▶ **REQUIRED TASKS**:
[1] Answer these questions from the text on scribal copying in the revelation book:
(a) On which pages is the revelation known as Doctrine and Covenants 84 recorded?
(b) On which page was an asterisk inserted at the end of what became verse 28 of D&C 90?
(c) Between which pages was a scrap of paper attached to the KRB to supply the missing words of D&C 98?
[2] Copy out the text on scribal copying in the revelation book word for word, everything from "Evidence indicates that" down to "the intervening words.".
[3] Write the next part of the text on scribal copying in the revelation book, starting after its last sentence.

▶ **TEXT SHOWN**:
-- Begin --

For the revelation known as Doctrine and Covenants 84, recorded on pages 20–31, a clear break of a full line between what now constitute verses 102 (ending in “Amen”) and 103 (p. 29) is present. The words And again at the beginning of verse 103 are used throughout Joseph Smith’s revelations to mark places where the Lord gave him supplementary information to a previous revelation, usually the same day, after a break. That the whole was considered a single revelation is indicated by the fact that, for this revelation, no date or other heading appears before Doctrine and Covenants 84:103 and no division marker occurs until page 31. Since a note at the end of the revelation declares that it was “given by Joseph the seer and written by Sidney the scribe and Councellor and transcribed by Frederick assistant scribe and councellor,” it seems clear that what we have in the KRB is a copy, not an original. The second part of the revelation (verses 102–20) may have been on a separate sheet of paper, but Williams was told that it was supplementary to the earlier revelation. A similar phenomenon occurs for the revelation from Doctrine and Covenants 107, on pages 84–86. Between our current verses 84 and 85, no real break appears, but a new paragraph begins with the words And again.

Evidence indicates that the revelation (D&C 90) on pages 51–55 was copied into the KRB and did not originate with it. At the end of what became verse 28, an asterisk was inserted on page 54, and the text of what now constitute verse 29 and the first half of verse 30 (to the word Zion) was added in very small handwriting at the end of the revelation (p. 55). Since verse 28 ends with the word Zion, it seems clear that this is a case of homoioteleuton, in which, during copying, Williams’s eyes inadvertently jumped from the word Zion in what is now verse 28 to the same word in what is now verse 29, resulting in the inadvertent omission of the intervening words.

The same phenomenon is found in the revelation (D&C 98) on pages 66–71. After the words fourth generation in what became verse 29 (in the middle of page 69), the scribe’s eye skipped to these same words at the end of our verse 30 and wrote Nevertheless, the first word in verse 31. When the error was noted, an attempt to correct it on the page was made by first erasing nevertheless, then by beginning to add the missing words supralinearly. It soon became apparent that the space was inadequate to squeeze these in, so the added words were crossed out. In their place, a scrap of paper was attached to the KRB between pages 68 and 69 that supplied all the missing words beginning with I have delivered in verse 29 through nevertheless in verse 31. An asterisk in the original text refers us to the additional wording. Again, the scribal error and subsequent correction are evidence that the revelation was not written into the KRB from dictation.

-- End --

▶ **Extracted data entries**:

-- Begin --

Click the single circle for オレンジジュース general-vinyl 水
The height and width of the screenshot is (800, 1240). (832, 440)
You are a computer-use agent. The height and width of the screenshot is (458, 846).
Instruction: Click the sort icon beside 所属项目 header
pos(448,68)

-- End --
-- Begin --

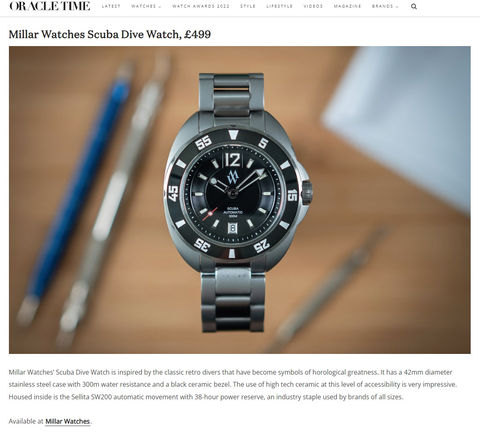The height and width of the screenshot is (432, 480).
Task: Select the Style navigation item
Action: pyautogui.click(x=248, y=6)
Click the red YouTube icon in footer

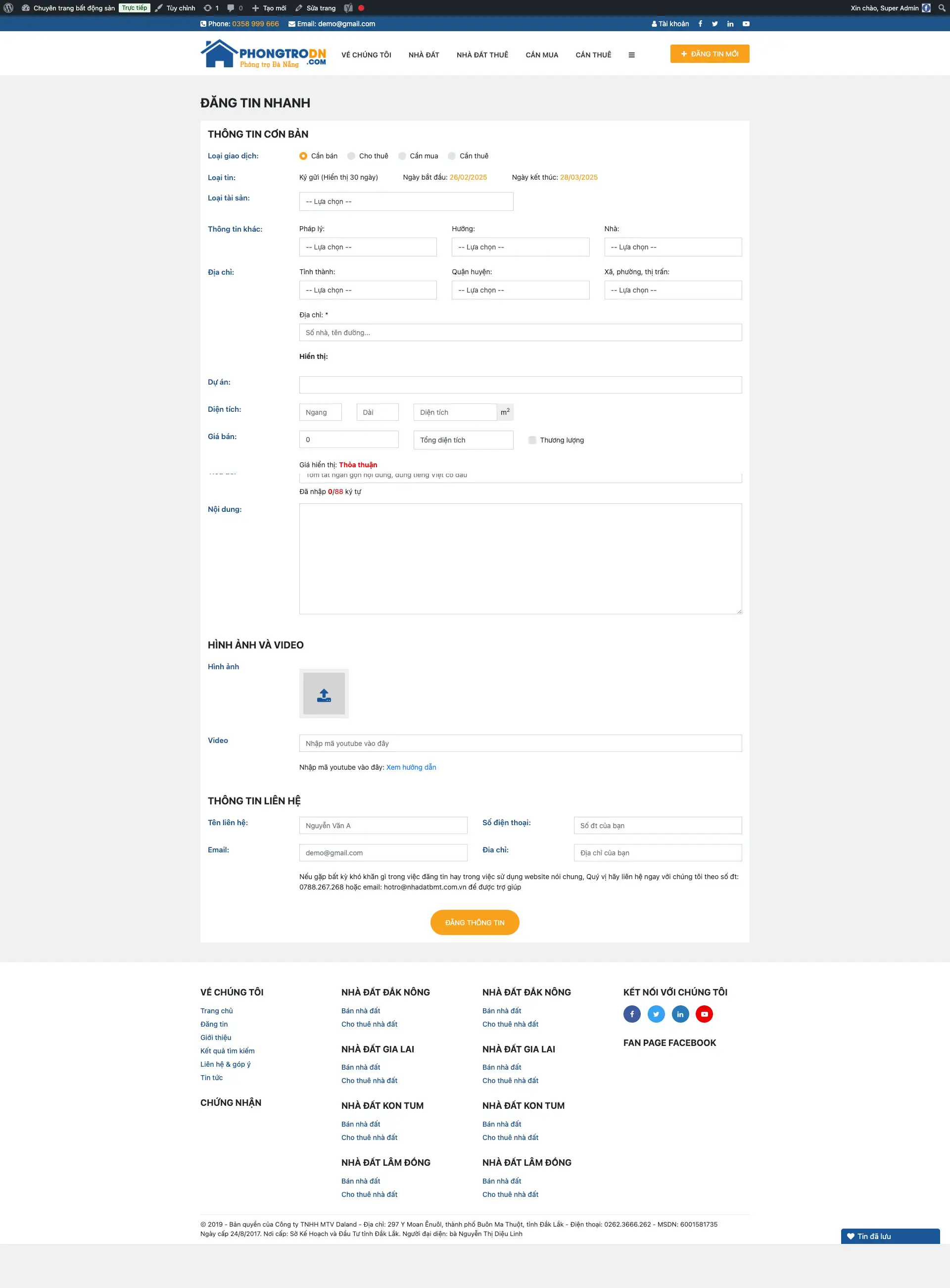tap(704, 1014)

-- End --

▶ **RESPONSES BY TASK**:
[1]
(a) Pages 20–31.
(b) Page 54.
(c) Between pages 68 and 69.

[2]
Evidence indicates that the revelation (D&C 90) on pages 51–55 was copied into the KRB and did not originate with it. At the end of what became verse 28, an asterisk was inserted on page 54, and the text of what now constitute verse 29 and the first half of verse 30 (to the word Zion) was added in very small handwriting at the end of the revelation (p. 55). Since verse 28 ends with the word Zion, it seems clear that this is a case of homoioteleuton, in which, during copying, Williams’s eyes inadvertently jumped from the word Zion in what is now verse 28 to the same word in what is now verse 29, resulting in the inadvertent omission of the intervening words.

[3]
Despite the three revelations that were clearly not original to the KRB, the chronological order of the revelations on pages 19b–83a suggests that they represent the time period (August 1832 through December 1833) during which the KRB was in active use as the book in which revelations were recorded as dictated by the Prophet Joseph Smith.

Pages 83b–97a. After the end of 1833, a number of earlier revelations (mostly from 1830 and 1831) were added to the KRB in the hand of Frederick G. Williams. Two revelations within these pages (pp. 93a and 94a–95b) date from the early part of 1832, before the KRB was begun.

Pages 97b–116. The 1834 revelations are not in sequence, and all but the first and last (both in the hand of Oliver Cowdery) were recorded “[up]on this book” by Orson Hyde, during the month of August 1834, as he clearly confirms. They had probably been originally recorded on loose sheets and then transcribed into the KRB by Hyde. This is evidenced by the fact that, though these revelations date from February through June 1834, the KRB specifically states that three of them were recorded in the book during the month of August. This was the year of Zion’s Camp, which could explain why the revelations were not placed in the book at the time they were received or soon thereafter. This implies the KRB was not taken to Missouri by the Prophet and hence had to be updated when he returned to Kirtland. By this time, it would appear that Frederick G. Williams was no longer scribe to Joseph Smith.

Pages 117b–120. The last entries in the KRB are recordings of two revelations from 1831 and 1829, both received before the book was begun.

Conclusions

Robert J. Woodford wrote that “the non-consecutive order of the revelations in the book is an indication that this is not the original source for at least some of the revelations in it.”42 In fact, nineteen of the revelations, covering some 74 (62%) of the 120 pages in the KRB are in consecutive (chronological) order and recorded in the same scribal hand, that of Frederick G. Williams, who was, during that time period, Joseph Smith’s scribe.43 The fact that these are in a large block in the middle portion of the book suggests that the nonsequential revelations were secondary to the production of the KRB.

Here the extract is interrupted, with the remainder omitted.